:: Given information ::
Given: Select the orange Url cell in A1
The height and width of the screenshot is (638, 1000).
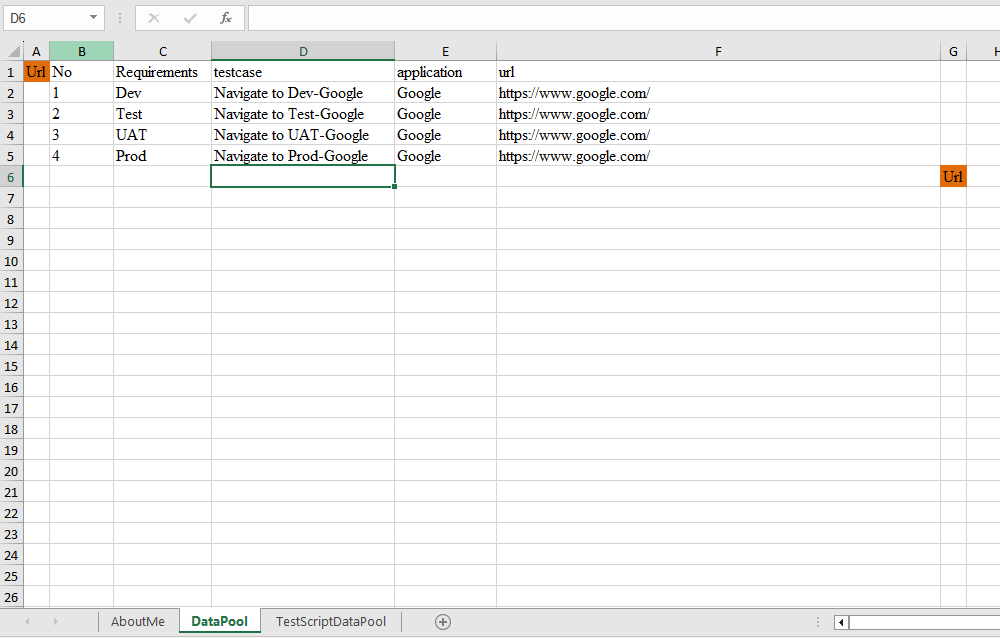Looking at the screenshot, I should click(36, 72).
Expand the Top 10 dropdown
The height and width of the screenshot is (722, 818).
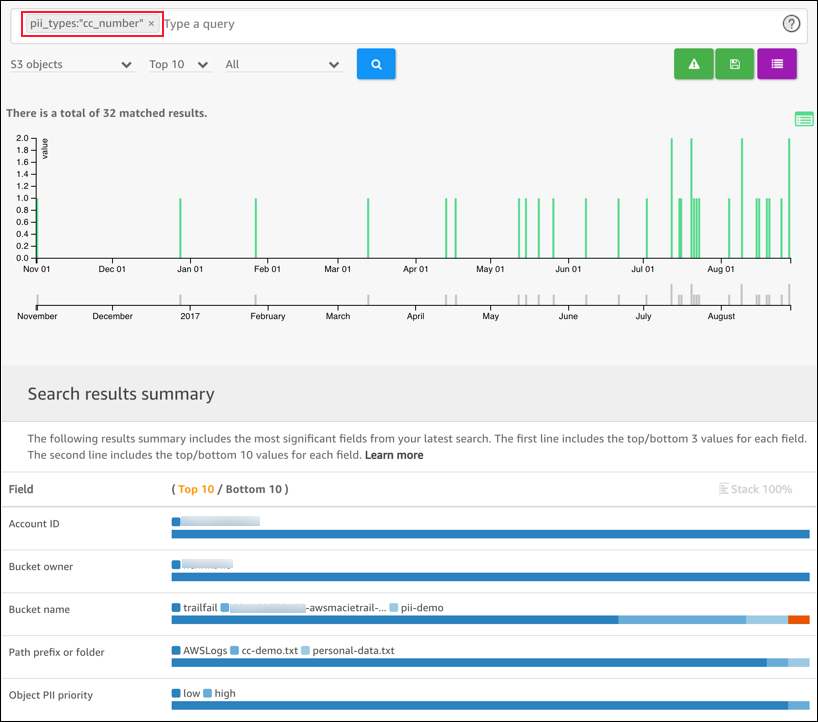click(x=179, y=63)
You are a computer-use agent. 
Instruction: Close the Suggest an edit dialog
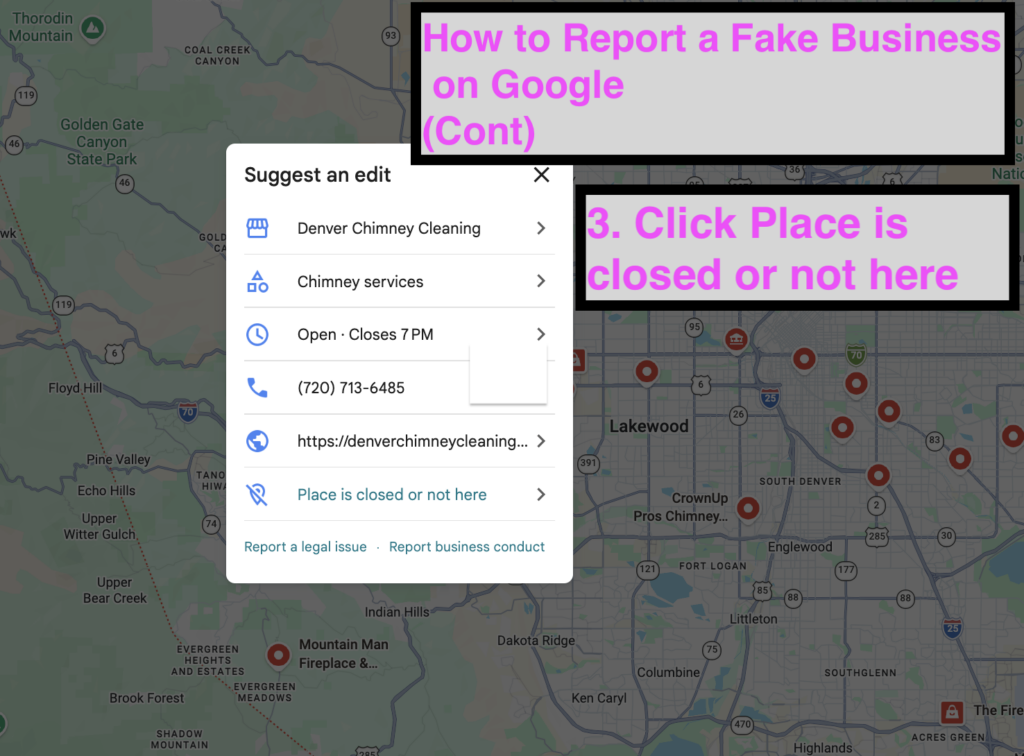pyautogui.click(x=541, y=175)
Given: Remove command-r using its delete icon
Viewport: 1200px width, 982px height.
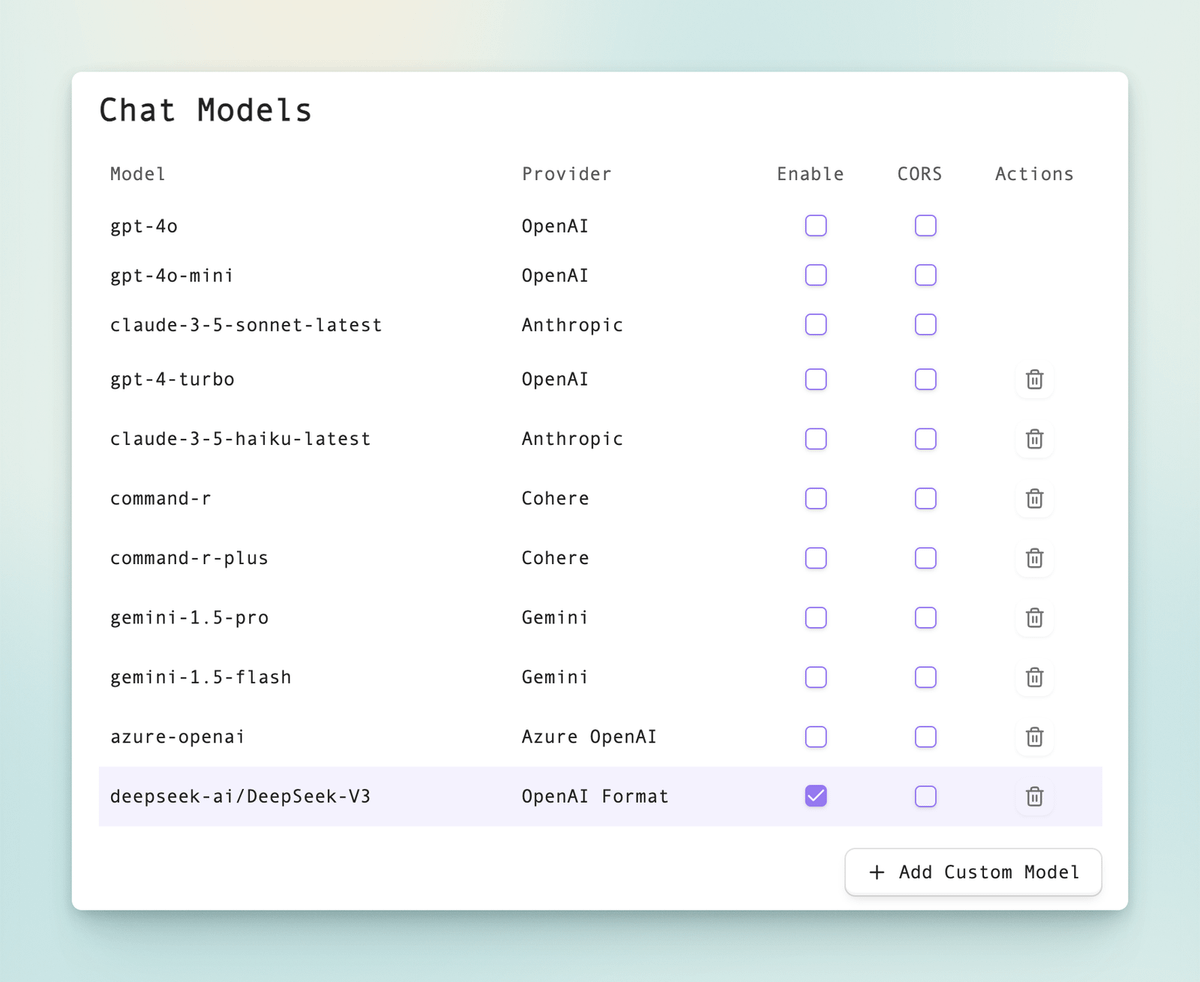Looking at the screenshot, I should point(1034,498).
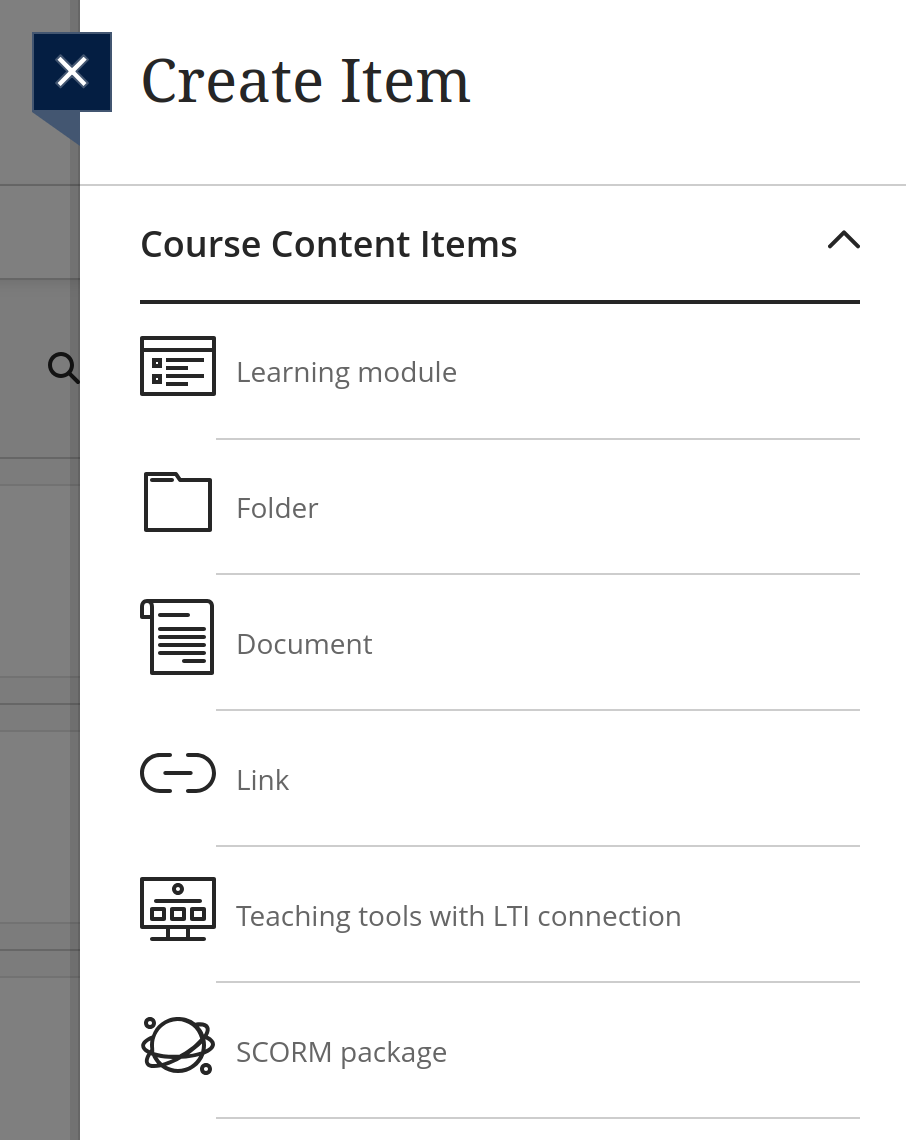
:::
## Goal
Print every entry above word for word, leaving out the pictures.

## Completed exercise
Given: Select the orange Url cell in A1
The height and width of the screenshot is (638, 1000).
Looking at the screenshot, I should click(36, 72).
Expand the Top 10 dropdown
The height and width of the screenshot is (722, 818).
click(x=179, y=63)
You are a computer-use agent. 
Instruction: Close the Suggest an edit dialog
pyautogui.click(x=541, y=175)
Given: Remove command-r using its delete icon
Viewport: 1200px width, 982px height.
Looking at the screenshot, I should point(1034,498).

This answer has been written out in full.